Can anyone enlighten me on how things may play out if they can’t get biopsy of ovarian mass. A lymph node looked a bit doge too apparently. I am now worried if I have two different types of cancer any treatment will be less effective.
Weirdly felt positive that had some kind of clue what was going on when first told, but beginning to spiral with all the variables, especially when I am ignorant of it all in reality!!
Hi Rackelsi
Welcome to the Womb group.
I am sorry to hear of your diagnosis of endometrial cancer. I hope that after speaking to your consultant tomorrow will bring some clarity about what happens next.
With endometrial cancer after diagnosis the next step is normally a CT or MRI to check on exactly where the cancer is. For most ladies the initial treatment is a hysterectomy. This normally involves removal of the cervix, fallopian tubes and ovaries. (There may sometimes be exceptions) I would imagine you have already had the scan as you are aware of the ovary and lymph node. Some ladies have some lymph nodes checked during surgery.
Below is a link to the procedure for the ovarian biopsy if they offer you one.

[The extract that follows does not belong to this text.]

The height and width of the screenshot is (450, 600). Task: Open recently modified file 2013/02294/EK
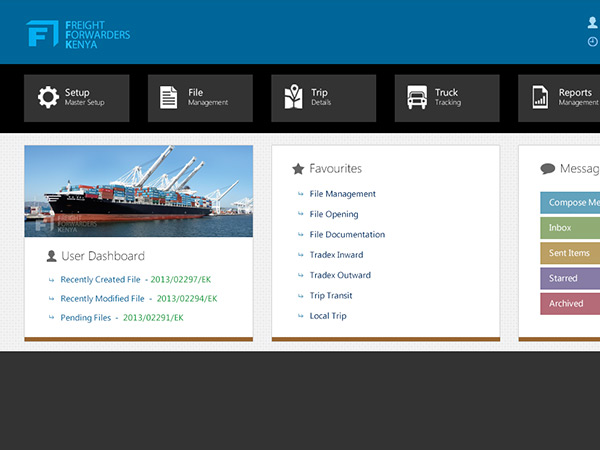(x=186, y=298)
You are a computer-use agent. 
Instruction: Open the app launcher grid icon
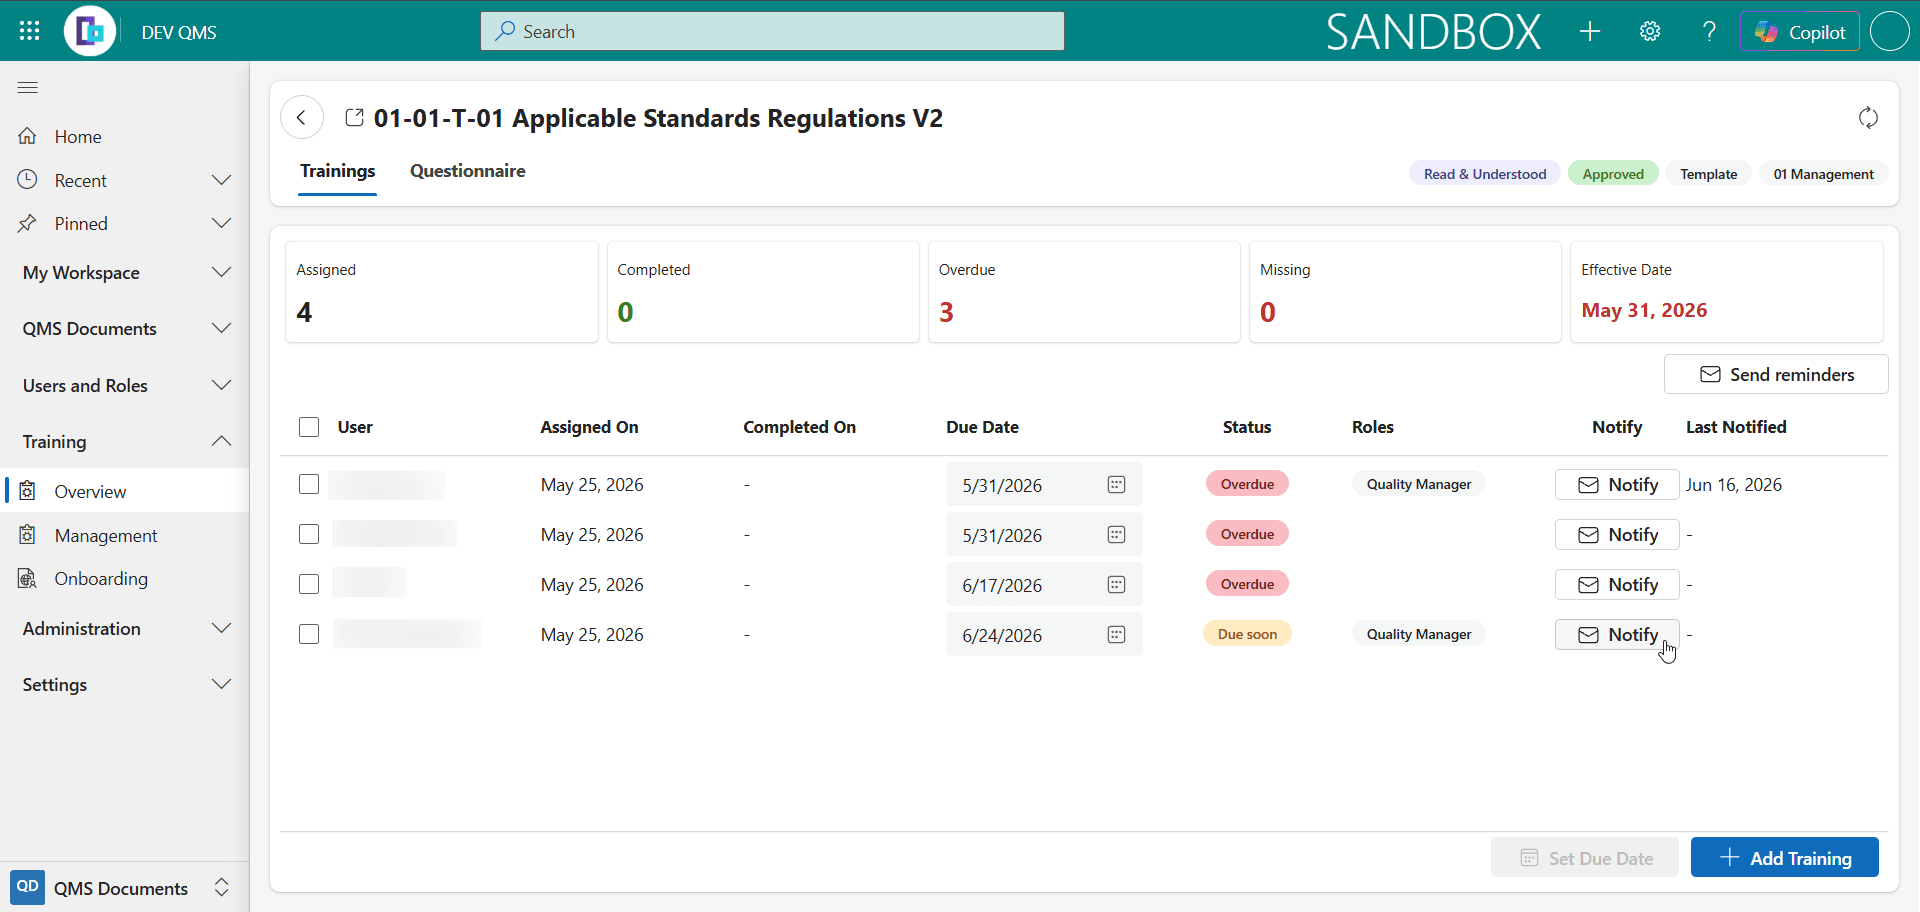pos(29,31)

Biopsy for ovarian cancer | Macmillan Cancer Support
Without them looking at the cells of the ovary, they can not for sure tell if cancer is there and if it is there, whether or not it is from the endometrial cancer that has spread or a separate cancer. Endometrial cancer can spread to ovaries.
It may be worth asking whether they are planning a hysterectomy for you, whether this will include the ovaries- so whether a biopsy is needed or whether it can be checked post op.

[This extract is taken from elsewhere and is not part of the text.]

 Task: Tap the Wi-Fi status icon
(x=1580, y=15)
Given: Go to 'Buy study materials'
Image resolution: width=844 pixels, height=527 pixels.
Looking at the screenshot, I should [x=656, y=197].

I hope tomorrow goes well and you get some answers.
Jane
Hi Rackelsi
i was referred to check out my womb following a slight bleed. During the initial ultrasound, they identified an ovarian cyst which was quite large and to start with thought it was benign. I had biopsy of womb, which showed pre cancerous cells. Next step for me was chest X-ray and MRI. MRI showed “bits in my womb” and a “prominent but not enlarged lymph node”. Their words. No one could explain what prominent but not enlarged meant. As a result of this they decided to get me to have a PET scan. The Pet scan didn’t show anything on lymph nodes ( but there could be something too small to show up), but did show some cancerous cells on one of my ovaries.

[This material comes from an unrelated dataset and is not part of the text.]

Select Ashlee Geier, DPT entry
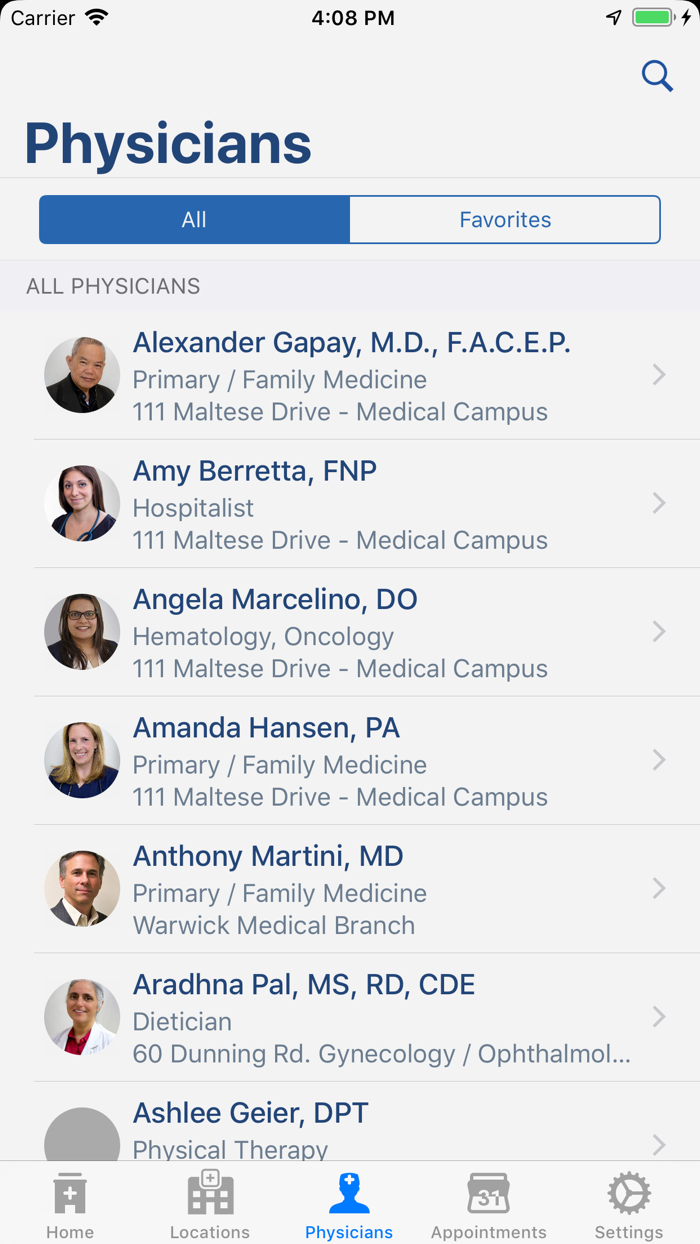The width and height of the screenshot is (700, 1244). tap(250, 1113)

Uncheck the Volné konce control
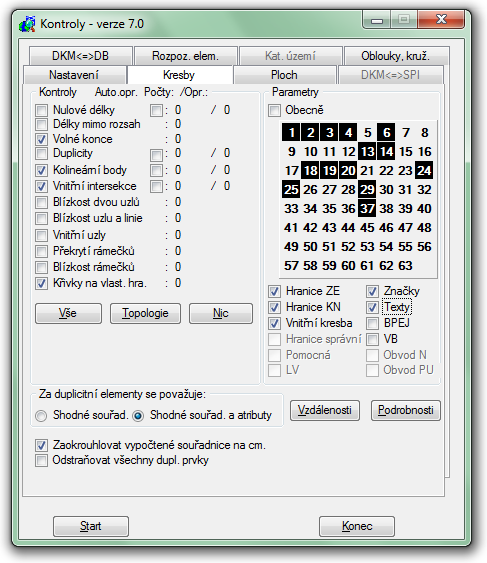click(42, 139)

As a result of this I have stage 3 endometrial cancer as spread to ovary. The took womb, tubes, cervix and ovaries out when I had my hysterectomy, but didn’t touch or biopsy any lymph nodes. They explained that they did this to reduce my risk of lymphoedema as they wanted to target the pelvis, and lymph nodes in that area first with radiotherapy. I’m doing this with 2 lots of chemo(cisplatin) on first day and 3 weeks later, which was today! Plan for me is to have further 4 rounds of chemo.
nor sure what scans you have had to date? PET scan for me was the one that gave them the clearest picture for me, although it did push back the planned meeting to get results, as they obviously wanted this first. Saying that I haven’t heard many people having a PET scan….
hope this helps, a bit
Thanks so much for your reply. Yes, I have already had Ct & ultra scans - they cancelled my MRI as they said they had enough from CT. I was expecting open surgery with everything removed, but initially it was mentioned it may be chemo then surgery then chemo, but I think if can’t get ovary biopsy they may just go straight to surgery. The link will be extremely helpful - much appreciated!!
Good to hear your experience doing well x So you had surgery and then chemo & radiotherapy? There seems to be so many variations on treatment - guess it is just trusting the professionals to make best choices for our individual circumstances. I just want to get going with getting rid ASAP!
Yes…surgery first, then chemoradiotherapy, then 4xchemo to follow. Yes lots of variations, depending on individuals. For me, they wanted to target the pelvic area first with the chemoradiotherapy as there is a higher risk some pesky little cells have gone to my so called “prominent” lymph node there, and lower risk for them having gone somewhere else in body, so do the follow up chemo afterwards.
Yep the waiting is the hardest. Ive found once you know and start the treatment, and the unknown, whether that’s hysteroscopies, scans, surgery, chemo or radio, become known, it becomes a little easier. Good luck for tomorrow.